*TASK INSTRUCTIONS*.
Reproduce verbatim the stretch of rows from the line containing "Task: Click the cloud icon for 云服务中心" through the line containing "Click the general", both lines included.

** BEGIN DATA LINES **

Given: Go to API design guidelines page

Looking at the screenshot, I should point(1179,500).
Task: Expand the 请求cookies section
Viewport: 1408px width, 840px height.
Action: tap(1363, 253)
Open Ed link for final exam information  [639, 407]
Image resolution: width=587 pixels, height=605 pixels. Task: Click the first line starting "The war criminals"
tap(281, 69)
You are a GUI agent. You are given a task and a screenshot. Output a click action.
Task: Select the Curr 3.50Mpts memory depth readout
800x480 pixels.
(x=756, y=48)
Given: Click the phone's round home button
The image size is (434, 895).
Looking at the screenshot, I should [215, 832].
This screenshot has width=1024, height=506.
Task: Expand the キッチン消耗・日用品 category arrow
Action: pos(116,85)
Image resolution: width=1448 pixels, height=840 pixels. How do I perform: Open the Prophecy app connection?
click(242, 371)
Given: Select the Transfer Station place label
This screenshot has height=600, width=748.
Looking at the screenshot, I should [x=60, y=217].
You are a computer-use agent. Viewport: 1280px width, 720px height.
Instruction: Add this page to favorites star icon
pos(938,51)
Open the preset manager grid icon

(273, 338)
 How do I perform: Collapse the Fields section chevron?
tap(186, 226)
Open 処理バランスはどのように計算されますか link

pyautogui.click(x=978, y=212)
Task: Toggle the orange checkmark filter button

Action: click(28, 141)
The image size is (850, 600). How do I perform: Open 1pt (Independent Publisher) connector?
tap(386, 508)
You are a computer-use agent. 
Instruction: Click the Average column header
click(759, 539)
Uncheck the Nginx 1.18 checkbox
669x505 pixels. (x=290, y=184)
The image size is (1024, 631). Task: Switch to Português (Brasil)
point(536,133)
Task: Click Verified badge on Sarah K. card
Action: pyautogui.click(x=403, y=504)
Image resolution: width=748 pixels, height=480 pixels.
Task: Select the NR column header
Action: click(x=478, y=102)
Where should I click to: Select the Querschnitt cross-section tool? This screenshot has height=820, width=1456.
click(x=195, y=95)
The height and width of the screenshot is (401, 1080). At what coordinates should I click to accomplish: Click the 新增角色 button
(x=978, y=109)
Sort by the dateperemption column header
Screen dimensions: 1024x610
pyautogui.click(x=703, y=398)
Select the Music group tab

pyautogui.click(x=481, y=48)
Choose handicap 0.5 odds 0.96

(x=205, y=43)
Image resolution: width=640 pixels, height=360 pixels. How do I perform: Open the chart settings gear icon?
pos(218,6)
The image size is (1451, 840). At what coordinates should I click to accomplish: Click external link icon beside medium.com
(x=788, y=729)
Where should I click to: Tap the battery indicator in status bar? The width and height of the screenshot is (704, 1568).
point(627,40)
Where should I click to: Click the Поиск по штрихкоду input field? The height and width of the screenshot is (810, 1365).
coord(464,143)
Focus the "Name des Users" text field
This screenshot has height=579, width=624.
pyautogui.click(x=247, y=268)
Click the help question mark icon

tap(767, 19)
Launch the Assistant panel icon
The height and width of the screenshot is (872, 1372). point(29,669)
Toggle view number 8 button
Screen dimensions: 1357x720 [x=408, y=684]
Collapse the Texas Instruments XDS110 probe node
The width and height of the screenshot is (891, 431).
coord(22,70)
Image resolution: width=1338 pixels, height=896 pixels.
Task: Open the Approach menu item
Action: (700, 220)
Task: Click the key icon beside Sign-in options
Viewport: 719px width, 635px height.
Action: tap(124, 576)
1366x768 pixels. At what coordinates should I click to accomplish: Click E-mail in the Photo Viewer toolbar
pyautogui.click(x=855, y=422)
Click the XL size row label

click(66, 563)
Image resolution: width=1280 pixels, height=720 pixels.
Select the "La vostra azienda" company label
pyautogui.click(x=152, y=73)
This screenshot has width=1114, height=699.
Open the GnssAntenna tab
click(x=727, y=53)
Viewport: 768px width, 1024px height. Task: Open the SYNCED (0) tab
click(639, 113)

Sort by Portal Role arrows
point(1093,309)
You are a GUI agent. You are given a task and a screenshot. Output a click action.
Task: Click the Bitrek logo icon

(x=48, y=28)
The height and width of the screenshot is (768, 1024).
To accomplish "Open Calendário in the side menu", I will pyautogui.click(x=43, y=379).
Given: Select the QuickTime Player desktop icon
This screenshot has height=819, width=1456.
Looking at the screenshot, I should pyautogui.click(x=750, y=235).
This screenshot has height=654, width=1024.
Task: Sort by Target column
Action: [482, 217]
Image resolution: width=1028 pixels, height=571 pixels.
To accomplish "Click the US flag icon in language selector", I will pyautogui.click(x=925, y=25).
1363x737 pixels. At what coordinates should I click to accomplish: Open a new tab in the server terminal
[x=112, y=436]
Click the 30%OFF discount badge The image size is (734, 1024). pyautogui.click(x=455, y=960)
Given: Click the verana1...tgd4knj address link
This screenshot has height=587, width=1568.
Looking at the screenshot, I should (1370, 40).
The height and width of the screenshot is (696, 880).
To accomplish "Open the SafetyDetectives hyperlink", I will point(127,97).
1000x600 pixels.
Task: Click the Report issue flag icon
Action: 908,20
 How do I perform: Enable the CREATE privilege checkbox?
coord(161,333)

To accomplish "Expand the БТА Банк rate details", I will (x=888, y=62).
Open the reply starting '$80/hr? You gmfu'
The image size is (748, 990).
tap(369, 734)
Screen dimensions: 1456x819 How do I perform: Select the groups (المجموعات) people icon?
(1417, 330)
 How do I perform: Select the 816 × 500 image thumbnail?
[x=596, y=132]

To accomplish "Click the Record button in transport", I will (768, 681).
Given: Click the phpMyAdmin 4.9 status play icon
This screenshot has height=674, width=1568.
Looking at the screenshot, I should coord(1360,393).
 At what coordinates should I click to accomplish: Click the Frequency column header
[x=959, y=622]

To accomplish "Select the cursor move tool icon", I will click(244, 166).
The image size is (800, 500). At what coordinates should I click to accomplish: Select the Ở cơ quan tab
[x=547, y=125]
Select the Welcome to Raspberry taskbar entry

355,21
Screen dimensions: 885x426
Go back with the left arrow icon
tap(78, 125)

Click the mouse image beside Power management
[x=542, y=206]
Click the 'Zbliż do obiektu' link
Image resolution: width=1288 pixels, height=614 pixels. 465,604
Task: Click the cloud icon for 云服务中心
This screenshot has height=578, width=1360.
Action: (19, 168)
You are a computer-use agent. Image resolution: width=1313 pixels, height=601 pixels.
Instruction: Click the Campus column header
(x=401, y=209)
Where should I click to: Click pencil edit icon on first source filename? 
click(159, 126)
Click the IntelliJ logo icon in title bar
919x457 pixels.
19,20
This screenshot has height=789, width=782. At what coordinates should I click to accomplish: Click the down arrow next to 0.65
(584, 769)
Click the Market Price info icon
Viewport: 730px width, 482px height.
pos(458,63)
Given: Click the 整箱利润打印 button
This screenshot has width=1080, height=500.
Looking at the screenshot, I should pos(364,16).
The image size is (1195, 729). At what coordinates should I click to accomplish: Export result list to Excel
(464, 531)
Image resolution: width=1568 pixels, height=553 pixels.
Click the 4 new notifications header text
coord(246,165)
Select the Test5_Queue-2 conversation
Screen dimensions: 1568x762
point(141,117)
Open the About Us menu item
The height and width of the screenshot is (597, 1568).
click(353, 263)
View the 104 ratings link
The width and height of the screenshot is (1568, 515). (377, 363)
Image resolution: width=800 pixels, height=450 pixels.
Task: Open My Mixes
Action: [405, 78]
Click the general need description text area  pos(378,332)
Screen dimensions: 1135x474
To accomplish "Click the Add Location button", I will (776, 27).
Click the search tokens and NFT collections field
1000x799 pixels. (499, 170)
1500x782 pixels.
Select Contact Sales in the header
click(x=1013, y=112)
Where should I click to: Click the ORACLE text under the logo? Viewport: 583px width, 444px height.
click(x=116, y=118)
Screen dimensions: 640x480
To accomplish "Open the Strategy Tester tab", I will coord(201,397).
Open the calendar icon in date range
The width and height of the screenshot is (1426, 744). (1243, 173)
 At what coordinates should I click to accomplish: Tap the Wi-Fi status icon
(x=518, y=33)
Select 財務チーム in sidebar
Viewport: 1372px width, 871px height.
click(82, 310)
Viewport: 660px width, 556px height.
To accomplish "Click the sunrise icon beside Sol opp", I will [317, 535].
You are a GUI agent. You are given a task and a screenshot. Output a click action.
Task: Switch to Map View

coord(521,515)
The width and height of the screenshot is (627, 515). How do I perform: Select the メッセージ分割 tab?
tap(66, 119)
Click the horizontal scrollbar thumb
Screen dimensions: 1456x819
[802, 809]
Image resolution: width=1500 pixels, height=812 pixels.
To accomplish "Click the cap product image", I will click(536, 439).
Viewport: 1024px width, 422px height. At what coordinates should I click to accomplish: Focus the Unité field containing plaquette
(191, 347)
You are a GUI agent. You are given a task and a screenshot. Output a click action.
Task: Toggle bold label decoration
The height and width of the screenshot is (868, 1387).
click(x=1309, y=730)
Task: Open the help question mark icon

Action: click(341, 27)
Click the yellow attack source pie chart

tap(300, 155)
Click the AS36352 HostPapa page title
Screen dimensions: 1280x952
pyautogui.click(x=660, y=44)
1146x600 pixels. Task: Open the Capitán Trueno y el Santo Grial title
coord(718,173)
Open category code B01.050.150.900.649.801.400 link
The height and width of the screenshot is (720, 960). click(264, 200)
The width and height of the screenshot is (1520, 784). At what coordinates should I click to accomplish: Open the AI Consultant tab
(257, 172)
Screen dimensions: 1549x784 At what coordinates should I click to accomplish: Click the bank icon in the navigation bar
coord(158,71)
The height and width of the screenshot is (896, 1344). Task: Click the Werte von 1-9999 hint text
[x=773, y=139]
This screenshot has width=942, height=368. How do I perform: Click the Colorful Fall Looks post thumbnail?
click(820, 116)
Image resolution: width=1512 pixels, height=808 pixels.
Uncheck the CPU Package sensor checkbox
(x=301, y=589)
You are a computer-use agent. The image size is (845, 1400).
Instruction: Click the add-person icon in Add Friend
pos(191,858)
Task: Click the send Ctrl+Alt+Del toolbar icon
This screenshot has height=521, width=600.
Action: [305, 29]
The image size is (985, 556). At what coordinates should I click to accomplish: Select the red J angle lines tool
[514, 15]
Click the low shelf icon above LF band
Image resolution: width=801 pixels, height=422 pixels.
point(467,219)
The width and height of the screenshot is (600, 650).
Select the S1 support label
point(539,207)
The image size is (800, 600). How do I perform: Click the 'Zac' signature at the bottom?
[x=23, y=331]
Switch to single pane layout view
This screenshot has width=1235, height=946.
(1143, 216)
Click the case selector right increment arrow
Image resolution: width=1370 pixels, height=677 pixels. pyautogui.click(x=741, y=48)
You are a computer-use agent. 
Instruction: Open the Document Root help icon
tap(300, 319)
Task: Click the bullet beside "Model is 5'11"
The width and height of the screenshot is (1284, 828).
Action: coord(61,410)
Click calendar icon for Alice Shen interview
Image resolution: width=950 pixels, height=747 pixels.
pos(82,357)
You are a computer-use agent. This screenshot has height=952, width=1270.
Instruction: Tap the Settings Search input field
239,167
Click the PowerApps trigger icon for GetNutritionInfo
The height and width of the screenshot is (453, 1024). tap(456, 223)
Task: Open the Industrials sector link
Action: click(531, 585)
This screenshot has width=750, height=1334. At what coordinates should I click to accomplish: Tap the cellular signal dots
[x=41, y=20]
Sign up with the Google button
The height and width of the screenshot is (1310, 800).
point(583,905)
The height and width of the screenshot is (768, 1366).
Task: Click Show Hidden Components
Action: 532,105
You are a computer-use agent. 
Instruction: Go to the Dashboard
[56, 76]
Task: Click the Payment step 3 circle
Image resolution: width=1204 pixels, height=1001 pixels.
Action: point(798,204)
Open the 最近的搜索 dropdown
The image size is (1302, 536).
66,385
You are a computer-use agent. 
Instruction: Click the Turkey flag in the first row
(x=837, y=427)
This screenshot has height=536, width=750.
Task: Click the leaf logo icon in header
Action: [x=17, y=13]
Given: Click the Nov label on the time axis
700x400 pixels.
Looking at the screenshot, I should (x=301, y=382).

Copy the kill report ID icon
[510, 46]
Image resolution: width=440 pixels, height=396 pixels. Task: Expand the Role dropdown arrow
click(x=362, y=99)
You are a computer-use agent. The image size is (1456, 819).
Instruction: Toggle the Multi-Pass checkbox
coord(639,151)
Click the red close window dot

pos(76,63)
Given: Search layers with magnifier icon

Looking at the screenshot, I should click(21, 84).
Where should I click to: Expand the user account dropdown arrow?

** END DATA LINES **

*THE RESULT*.
Task: Click the cloud icon for 云服务中心
This screenshot has height=578, width=1360.
Action: (19, 168)
You are a computer-use agent. Image resolution: width=1313 pixels, height=601 pixels.
Instruction: Click the Campus column header
(x=401, y=209)
Where should I click to: Click pencil edit icon on first source filename? 
click(159, 126)
Click the IntelliJ logo icon in title bar
919x457 pixels.
19,20
This screenshot has height=789, width=782. At what coordinates should I click to accomplish: Click the down arrow next to 0.65
(584, 769)
Click the Market Price info icon
Viewport: 730px width, 482px height.
pos(458,63)
Given: Click the 整箱利润打印 button
This screenshot has width=1080, height=500.
Looking at the screenshot, I should pos(364,16).
The image size is (1195, 729). At what coordinates should I click to accomplish: Export result list to Excel
(464, 531)
Image resolution: width=1568 pixels, height=553 pixels.
Click the 4 new notifications header text
coord(246,165)
Select the Test5_Queue-2 conversation
Screen dimensions: 1568x762
point(141,117)
Open the About Us menu item
The height and width of the screenshot is (597, 1568).
click(353, 263)
View the 104 ratings link
The width and height of the screenshot is (1568, 515). (377, 363)
Image resolution: width=800 pixels, height=450 pixels.
Task: Open My Mixes
Action: [405, 78]
Click the general need description text area  pos(378,332)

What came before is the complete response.